This thesis presents the development of both short-range and long-range wireless sensor platforms that monitor the microclimatic environment inside museum artefact storage boxes. The short-range wireless communication platform focuses on developing a battery-less near-field communication (NFC) sensor transponder with a wireless communication range of several centimetres. On the other hand, the long-range communication platform development involves the selection and implementation of optimum wireless communication technology to yield a wireless communications range of 100 metres to several kilometres and which is scalable according to the large number of artefacts that may need to be monitored.
In the first contribution, for the first time, a smart museum archive box that features fully integrated wirelessly powered temperature and humidity sensing capabilities is developed and demonstrated. The developed NFC sensor transponder has been optimized for low power operation using voltage and frequency scaling techniques with a measured peak DC power consumption of 597 μW while yielding a 5 cm wireless communication range. The achieved power consumption is 33.6 % lower in comparison with the current state-of-the-art in this area. In addition, the developed battery-less NFC sensor transponder can wirelessly measure temperature and relative humidity with a mean error of ± 0.37 ◦C and ± 2 %, respectively, over a maximum distance of 5 cm.

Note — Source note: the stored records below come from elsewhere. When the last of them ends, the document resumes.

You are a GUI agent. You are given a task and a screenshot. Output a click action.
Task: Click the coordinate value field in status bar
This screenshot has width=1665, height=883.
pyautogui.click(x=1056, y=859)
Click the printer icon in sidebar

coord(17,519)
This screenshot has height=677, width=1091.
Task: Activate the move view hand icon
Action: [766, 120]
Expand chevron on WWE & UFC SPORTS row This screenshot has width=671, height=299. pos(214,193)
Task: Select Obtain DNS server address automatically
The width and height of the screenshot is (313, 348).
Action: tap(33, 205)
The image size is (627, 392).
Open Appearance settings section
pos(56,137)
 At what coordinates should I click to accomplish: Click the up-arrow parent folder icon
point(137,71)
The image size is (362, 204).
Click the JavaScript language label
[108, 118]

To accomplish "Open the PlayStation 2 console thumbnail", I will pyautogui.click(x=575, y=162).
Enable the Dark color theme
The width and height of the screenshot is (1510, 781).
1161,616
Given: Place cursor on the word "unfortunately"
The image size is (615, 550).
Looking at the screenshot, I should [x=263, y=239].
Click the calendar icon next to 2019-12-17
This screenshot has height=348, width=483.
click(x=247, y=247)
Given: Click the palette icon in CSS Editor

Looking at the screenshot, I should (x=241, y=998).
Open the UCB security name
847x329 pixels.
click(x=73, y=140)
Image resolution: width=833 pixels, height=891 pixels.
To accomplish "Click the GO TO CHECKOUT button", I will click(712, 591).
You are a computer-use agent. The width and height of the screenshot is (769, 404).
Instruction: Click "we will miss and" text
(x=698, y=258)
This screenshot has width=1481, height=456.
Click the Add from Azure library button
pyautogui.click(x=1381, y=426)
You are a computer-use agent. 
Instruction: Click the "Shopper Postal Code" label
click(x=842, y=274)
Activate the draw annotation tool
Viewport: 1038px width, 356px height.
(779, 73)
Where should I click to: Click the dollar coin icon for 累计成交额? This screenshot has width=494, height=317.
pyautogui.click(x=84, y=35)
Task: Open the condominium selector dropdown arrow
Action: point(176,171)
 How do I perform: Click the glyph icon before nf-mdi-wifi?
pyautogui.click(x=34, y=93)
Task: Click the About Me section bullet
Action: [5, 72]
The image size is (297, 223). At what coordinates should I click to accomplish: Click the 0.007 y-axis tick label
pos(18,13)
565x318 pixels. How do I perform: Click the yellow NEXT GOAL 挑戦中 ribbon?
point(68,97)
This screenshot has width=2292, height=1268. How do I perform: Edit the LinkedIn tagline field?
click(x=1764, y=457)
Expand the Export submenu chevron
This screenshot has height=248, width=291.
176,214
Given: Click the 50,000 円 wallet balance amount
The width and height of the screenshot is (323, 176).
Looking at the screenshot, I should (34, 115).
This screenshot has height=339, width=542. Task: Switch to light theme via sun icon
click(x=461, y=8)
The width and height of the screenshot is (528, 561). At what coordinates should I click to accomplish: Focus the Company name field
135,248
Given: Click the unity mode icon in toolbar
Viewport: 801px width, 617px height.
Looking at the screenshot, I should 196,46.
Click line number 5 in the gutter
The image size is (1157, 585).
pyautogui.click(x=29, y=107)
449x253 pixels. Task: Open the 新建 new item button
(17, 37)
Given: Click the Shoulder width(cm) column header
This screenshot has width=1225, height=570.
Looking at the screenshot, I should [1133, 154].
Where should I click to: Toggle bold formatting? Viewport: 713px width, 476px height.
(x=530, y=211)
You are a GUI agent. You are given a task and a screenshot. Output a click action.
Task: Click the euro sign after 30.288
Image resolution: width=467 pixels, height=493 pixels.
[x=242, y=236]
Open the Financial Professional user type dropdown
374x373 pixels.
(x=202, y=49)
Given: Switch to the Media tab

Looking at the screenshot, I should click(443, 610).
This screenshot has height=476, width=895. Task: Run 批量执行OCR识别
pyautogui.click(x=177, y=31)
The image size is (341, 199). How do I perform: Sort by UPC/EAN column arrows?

In addition, a battery-less NFC humidity sensor prototype is developed and demonstrated using laser-induced graphene (LIG) electrodes and a graphene oxide (GO)-based humidity sensor. Furthermore, the feasibility of enhancing the wireless communication range of the NFC sensor transponder is explored. This is achieved by powering the transponder electronics using energy harvested from a vibrational energy harvester. A maximum wireless communication range of 11 cm is achieved in free space, which is 120 % beyond the state-of-the-art reported in the literature. Finally, the developed battery-less NFC sensor transponders were deployed in Cork Public Museum, Cork, Ireland and Fondazione Scienza e Tecnica (FST) in Florence, Italy to monitor artefacts in these museums. In addition, the transponder was also deployed in the world-famous Guggenheim museum in Venice, Italy, to monitor the interior temperature and humidity of Andy Warhol’s painting entitled flowers.
In the second contribution, the optimum wireless communication technology for museum artefact monitoring applications in warehouses and exhibition cabinets was identified. For the identified technology (LoRaWAN), a testbed network was developed and deployed (7 sensor nodes) as proof of concept at Cork Public Museum, Cork, Ireland, to monitor the interior temperature and humidity of artefact display cases and storage cabinets. The wireless communication performance of LoRaWAN is shown to offer the optimal solution for wireless communication for this long-range application with a measured packet delivery ratio of 0.994 and an estimated battery lifetime of 10 years, considering a duty cycle of 1 data packet per day.
The outcomes of this thesis contribute to the advancement of museum artefact monitoring, battery-less NFC sensing state-of-the-art for short-range storage analytics and a LoRaWAN solution for long-range analysis of warehouse cabinets and exhibitions.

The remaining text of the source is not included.